Another factor is the extra stuff. Therapy, for instance. Also, lots of hearing tests (or mappings in the case of children with CIs). We go to Johns Hopkins in Baltimore for a lot of this, which is an hour's drive in both directions. However, it's worth it in order to get our children the best services possible. The cochlear implant surgeon there is one of the best in the nation. People come from the other side of the country to have him do their childrens' surgery. The audiology department is also amazing. We're still trying to work out speech therapy services for our baby though. We have someone coming from Early Intervention, but that's only twice a month and only a half hour each time, which is spent partially by tinkering with her hearing aids. There are no speech therapy centers in the nearby area. We'd have to go to Hopkins every week or to some place in Virginia. With both of us working, it's hard to manage that kind of schedule. When we lived in the previous two states, I was able to go somewhere nearby to get our older son to speech therapy services. Again, the drive was sometimes longer than the therapy.

Finally, there are the questions. Questions we have for ourselves and for other people, as well as the questions people have for us. The biggest one is about genetics. Where did our kids get their hearing loss from? How come we haven't been genetically tested? Do our older son and the baby have the same condition? (We hope to have that answer soon.) Why does one of our children hear just fine? Does he have the same condition and we don't know it yet? Why did we wait till our older son was 4 before getting the implant but we're not waiting as long for the baby? We've answered these kinds of questions many times and even asked them of ourselves at times.

For all parents who have been down this road already, I know how they feel. For all parents who are new to this situation, I can tell them I've walked a million miles already and they'll be following me on that path. I can only hope to make it easier for them. I am always offering myself as a contact for parents who are just finding out that their kids have hearing loss. I know it's specific, but it's the only special need with which I really have any personal experience.
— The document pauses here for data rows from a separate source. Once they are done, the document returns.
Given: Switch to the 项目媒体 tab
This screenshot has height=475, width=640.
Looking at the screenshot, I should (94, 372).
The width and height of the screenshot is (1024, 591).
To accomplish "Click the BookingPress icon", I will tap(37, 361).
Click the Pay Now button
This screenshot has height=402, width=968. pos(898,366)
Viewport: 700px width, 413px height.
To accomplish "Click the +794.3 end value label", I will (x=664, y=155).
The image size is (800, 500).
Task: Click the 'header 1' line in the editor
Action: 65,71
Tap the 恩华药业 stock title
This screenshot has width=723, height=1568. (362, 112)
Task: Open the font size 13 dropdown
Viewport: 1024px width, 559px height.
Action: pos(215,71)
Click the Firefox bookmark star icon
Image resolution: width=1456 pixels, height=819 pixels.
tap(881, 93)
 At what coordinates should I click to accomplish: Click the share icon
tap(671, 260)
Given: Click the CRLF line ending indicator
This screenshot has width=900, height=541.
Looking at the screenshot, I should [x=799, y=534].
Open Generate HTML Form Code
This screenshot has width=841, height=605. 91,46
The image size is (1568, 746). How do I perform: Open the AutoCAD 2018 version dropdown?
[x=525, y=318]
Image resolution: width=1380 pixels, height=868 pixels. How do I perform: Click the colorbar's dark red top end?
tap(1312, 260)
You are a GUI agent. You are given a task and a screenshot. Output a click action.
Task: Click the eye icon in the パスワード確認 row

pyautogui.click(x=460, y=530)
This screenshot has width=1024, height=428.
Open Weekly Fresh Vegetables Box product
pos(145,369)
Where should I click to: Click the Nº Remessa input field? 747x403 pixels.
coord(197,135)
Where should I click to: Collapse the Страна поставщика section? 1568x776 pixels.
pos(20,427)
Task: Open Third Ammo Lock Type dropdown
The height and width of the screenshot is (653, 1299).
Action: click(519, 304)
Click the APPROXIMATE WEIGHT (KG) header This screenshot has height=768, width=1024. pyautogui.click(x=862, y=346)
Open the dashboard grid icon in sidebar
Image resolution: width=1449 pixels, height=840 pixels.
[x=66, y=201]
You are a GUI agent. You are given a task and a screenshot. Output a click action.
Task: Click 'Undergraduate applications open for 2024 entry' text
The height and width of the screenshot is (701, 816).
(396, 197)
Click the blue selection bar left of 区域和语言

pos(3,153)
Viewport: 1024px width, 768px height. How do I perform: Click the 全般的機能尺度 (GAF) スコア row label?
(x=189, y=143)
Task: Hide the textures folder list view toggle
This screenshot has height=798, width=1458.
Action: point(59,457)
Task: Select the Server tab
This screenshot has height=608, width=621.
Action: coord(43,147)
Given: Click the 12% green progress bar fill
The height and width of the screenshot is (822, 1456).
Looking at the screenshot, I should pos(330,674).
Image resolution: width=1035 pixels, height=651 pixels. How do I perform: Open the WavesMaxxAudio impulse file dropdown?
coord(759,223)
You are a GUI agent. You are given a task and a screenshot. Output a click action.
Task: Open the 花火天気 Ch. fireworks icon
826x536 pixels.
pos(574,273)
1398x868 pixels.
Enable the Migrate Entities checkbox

If I can make someone else's journey easier, it will have been worth walking all these miles. Then again, my kids make the journey worth it every day!

Side note on the theme: I found out yesterday about a baby that has gone missing. I can't say that I've experienced the same thing, but I also know how her mother feels because I can relate as a mother, thinking about how scared she must be feeling and the despair she must be going through. My older son disappeared in a toy store for two minutes and those were the worst two minutes of my life, so thinking about a possible lifetime of being unable to find your own child is dreadful and heart wrenching. I hope she is able to find her and that the baby is alive and safe.

Having said that, I don't always have to walk a mile in someone's shoes to feel sympathy for them. I read stories or even hear firsthand about bad things that happen to people and I cry for them anyway. I don't want to ever be in their shoes, but it doesn't mean that I don't care about what they're going through.